Designed by Michael Flowers Architects and WDY Engineers, principle project lead Travis Henry said the goal for the development is to breathe life into this long under-utilized site.
They will expand the existing 2,700-square-foot convenience shop into a modern, attractive, one-story store.
It will be Mud Bay’s 44th store in Oregon and Washington, its 10th in the Portland area, and it will be the company’s first to introduce a new self-serve pet washing service.
According to its website, Seattle-based Mud Bay is the Pacific Northwest’s premier independent pet retail chain, with natural, solution-based and competitively-priced foods and supplies for dogs and cats.
Started as a family business in 1988, Mud Bay has garnered praise across the years, including Pet Business magazine’s 2015 Retailer of the Year.
Mud Bay also is known for providing a supportive and engaging work environment, and recently extended company ownership to its 400 employees.
In addition to the appealing new building profile, site improvements include:
- Reworked frontage with space for eight cars and a new parking area for bicycles
- Pedestrian- and wheelchair-friendly connection from Killingsworth to the store’s entrance
- Tasteful landscaping
Construction is anticipated to start by year’s end, with opening targeted for next spring. “Mud Bay Concordia will be a high-quality retail development located in the heart of one of Portland’s most popular residential neighborhoods,” reported developer Henry.
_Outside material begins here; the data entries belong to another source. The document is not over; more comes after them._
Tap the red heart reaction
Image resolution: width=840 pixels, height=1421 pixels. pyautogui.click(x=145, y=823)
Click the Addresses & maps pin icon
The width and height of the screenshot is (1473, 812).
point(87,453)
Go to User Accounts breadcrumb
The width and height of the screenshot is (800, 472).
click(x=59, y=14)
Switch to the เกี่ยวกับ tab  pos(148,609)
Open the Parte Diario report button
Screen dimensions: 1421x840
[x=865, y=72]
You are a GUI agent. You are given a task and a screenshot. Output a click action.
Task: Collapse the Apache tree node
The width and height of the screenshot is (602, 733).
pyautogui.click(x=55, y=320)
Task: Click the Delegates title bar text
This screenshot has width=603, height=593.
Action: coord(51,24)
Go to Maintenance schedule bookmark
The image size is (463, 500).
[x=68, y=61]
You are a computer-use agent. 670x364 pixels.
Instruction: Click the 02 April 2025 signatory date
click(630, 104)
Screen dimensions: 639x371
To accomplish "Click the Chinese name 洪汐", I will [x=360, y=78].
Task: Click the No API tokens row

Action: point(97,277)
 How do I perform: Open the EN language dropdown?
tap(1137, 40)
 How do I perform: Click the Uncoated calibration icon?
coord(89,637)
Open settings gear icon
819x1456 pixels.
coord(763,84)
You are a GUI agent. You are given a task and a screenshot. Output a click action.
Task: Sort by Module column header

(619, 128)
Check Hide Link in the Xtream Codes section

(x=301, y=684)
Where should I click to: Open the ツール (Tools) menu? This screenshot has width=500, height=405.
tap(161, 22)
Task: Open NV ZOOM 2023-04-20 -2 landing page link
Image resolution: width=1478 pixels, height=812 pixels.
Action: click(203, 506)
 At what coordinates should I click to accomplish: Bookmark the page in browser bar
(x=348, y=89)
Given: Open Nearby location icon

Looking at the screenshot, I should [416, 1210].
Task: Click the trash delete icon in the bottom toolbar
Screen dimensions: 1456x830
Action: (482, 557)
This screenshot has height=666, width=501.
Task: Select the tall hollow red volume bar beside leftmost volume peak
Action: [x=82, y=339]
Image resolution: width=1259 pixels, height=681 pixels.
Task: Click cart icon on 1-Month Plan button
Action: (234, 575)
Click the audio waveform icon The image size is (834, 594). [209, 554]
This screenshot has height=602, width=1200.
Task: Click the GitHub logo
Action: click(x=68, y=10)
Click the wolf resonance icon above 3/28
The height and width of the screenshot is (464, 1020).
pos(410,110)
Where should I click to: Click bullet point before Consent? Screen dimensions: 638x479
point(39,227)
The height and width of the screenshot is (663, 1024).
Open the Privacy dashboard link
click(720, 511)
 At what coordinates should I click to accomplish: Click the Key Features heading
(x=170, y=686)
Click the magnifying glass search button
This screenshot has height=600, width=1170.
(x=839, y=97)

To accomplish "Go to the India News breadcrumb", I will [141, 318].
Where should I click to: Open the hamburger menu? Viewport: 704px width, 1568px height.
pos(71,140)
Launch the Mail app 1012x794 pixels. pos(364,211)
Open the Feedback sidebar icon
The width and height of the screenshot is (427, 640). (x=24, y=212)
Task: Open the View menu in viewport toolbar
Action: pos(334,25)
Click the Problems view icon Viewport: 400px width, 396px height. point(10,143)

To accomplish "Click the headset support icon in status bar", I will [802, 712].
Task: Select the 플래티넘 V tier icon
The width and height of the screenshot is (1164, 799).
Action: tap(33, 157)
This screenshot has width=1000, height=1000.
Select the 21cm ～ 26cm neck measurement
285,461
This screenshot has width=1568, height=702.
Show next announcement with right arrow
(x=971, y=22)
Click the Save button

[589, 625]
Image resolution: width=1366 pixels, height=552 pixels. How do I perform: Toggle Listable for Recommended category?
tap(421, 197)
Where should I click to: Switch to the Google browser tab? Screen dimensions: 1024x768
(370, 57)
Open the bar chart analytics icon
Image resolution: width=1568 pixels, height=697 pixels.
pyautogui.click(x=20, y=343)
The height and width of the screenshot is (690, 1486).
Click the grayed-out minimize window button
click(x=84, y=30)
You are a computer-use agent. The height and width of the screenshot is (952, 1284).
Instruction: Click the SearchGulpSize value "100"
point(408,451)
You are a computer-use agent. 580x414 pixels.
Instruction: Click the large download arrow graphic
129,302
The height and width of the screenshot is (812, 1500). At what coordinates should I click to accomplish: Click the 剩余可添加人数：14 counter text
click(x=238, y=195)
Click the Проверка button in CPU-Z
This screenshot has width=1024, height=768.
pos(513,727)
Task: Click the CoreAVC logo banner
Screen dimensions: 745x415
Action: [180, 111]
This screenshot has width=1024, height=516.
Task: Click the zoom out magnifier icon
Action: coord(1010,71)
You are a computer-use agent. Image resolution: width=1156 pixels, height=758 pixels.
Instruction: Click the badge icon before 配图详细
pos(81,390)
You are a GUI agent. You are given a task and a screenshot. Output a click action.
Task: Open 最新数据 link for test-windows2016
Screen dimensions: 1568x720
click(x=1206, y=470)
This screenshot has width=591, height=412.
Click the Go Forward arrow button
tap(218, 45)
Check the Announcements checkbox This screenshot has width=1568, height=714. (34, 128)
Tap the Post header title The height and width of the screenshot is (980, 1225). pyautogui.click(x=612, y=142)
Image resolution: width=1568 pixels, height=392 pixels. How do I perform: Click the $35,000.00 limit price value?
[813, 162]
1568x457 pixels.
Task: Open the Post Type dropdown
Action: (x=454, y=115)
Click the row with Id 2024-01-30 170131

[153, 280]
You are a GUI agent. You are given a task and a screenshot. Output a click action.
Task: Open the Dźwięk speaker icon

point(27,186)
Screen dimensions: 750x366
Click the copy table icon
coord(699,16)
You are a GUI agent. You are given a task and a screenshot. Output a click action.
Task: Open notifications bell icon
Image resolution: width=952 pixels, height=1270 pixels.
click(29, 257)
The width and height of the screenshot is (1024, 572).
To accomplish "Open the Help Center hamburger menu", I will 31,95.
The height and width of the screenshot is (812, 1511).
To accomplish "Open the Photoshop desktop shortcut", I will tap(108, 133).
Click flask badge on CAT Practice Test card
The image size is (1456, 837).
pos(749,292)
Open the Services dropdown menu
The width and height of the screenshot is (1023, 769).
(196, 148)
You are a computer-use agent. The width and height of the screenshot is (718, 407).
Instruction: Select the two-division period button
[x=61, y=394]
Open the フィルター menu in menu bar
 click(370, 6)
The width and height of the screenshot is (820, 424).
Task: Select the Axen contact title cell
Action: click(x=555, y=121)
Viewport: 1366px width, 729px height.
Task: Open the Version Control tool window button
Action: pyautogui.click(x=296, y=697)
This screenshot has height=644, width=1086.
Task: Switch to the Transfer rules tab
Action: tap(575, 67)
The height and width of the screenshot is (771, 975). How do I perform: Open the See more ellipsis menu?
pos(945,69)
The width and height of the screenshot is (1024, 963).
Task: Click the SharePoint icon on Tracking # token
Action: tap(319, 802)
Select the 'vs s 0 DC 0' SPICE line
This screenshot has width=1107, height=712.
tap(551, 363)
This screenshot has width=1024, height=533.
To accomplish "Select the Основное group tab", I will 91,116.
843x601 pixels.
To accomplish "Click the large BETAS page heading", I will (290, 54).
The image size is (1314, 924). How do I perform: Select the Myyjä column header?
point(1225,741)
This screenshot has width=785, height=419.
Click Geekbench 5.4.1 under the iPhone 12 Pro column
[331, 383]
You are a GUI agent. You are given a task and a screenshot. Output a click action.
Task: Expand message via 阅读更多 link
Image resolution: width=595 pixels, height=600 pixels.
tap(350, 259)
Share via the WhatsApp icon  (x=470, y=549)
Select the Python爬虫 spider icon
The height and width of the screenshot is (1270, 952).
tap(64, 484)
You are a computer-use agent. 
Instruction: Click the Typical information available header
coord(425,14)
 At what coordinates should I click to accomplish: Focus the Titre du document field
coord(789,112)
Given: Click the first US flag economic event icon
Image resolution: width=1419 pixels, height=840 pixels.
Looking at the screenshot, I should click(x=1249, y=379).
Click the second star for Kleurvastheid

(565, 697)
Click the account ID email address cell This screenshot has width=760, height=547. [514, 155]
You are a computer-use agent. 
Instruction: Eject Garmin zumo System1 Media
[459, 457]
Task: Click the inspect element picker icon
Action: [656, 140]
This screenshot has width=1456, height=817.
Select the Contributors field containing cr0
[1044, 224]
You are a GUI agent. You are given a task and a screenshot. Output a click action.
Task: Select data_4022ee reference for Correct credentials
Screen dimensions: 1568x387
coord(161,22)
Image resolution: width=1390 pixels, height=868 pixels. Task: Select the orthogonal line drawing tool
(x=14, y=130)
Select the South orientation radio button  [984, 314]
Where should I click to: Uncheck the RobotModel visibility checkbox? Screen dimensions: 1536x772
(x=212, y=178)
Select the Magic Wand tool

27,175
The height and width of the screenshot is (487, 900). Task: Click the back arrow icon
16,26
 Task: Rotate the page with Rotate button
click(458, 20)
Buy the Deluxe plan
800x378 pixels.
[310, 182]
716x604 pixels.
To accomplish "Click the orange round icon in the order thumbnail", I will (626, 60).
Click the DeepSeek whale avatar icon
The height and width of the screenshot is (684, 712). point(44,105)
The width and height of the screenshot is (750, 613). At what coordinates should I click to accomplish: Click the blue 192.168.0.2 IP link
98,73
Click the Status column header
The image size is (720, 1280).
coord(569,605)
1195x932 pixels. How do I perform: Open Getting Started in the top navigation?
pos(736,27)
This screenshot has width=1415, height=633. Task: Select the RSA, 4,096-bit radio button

“We are excited to be developing a project compatible with the scale and needs of the surrounding area by bringing a strong local retailer to a new audience of pet owners.”
He is a Portland native, who returned to Oregon in 2008 after college and post-graduate studies to work in environmentally-friendly agriculture and watershed restoration. He then transitioned into urban planning, and more recently into commercial and retail development.
He said his firm is committed to community-oriented projects that respect and enhance the unique character of Portland’s distinctive neighborhoods.